Un photographe établi en Turquie à Algeriepatriotique : «Erdogan menace ses militants s’ils ne manifestent pas»
juin 18, 2013
14. juin 2013 –
Une victime de la répression à Istanbul.
D. R.
Vous venez d’arriver de Turquie. Avez-vous assisté aux événements qui continuent de secouer plusieurs villes turques ?

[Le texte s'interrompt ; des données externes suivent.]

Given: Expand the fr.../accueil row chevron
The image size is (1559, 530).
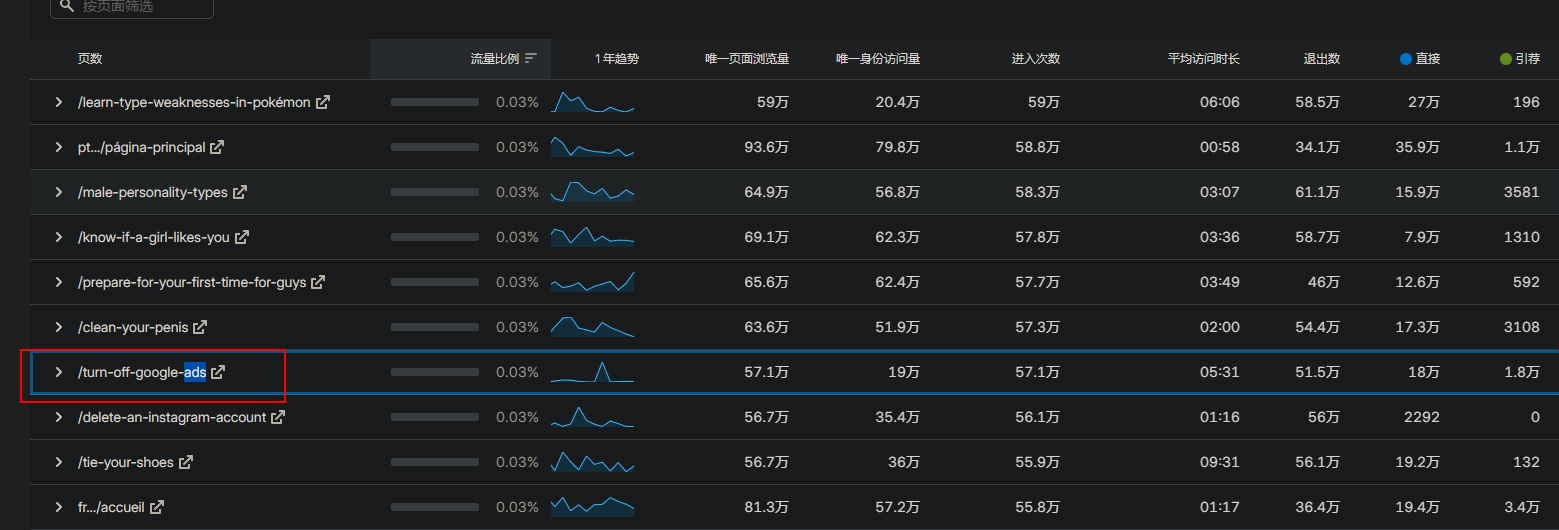Looking at the screenshot, I should point(59,507).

Oui. Tout a commencé autour d’un parc au centre-ville d’Istanbul, le parc Gezi, qui devait abriter un projet immobilier prévu par les autorités. Elles voulaient raser le parc pour ériger un centre commercial et des baraquements militaires. Cela a commencé par des gens qui ont occupé le parc en y plantant des tentes, un peu à la manière des manifestants de la place Tahrir au Caire, mais d’une manière beaucoup plus pacifique. Le drame, c’est que la répression policière a été, dès le début, très forte. Il y a une photo symbolique où on voit un policier gazer une femme qui était juste là, sortie du travail. Cela a fait un peu boule de neige, ajoutant à la révolte des gens. Vendredi dernier, 5 000 personnes ont manifesté sur l’avenue Istiklal et c’était une marée humaine assez impressionnante. Il y a eu des affrontements, la police tenait la place Taksim mais elle a dû utiliser des bombes lacrymogènes en grande quantité pour empêcher les manifestants d’envahir le lieu.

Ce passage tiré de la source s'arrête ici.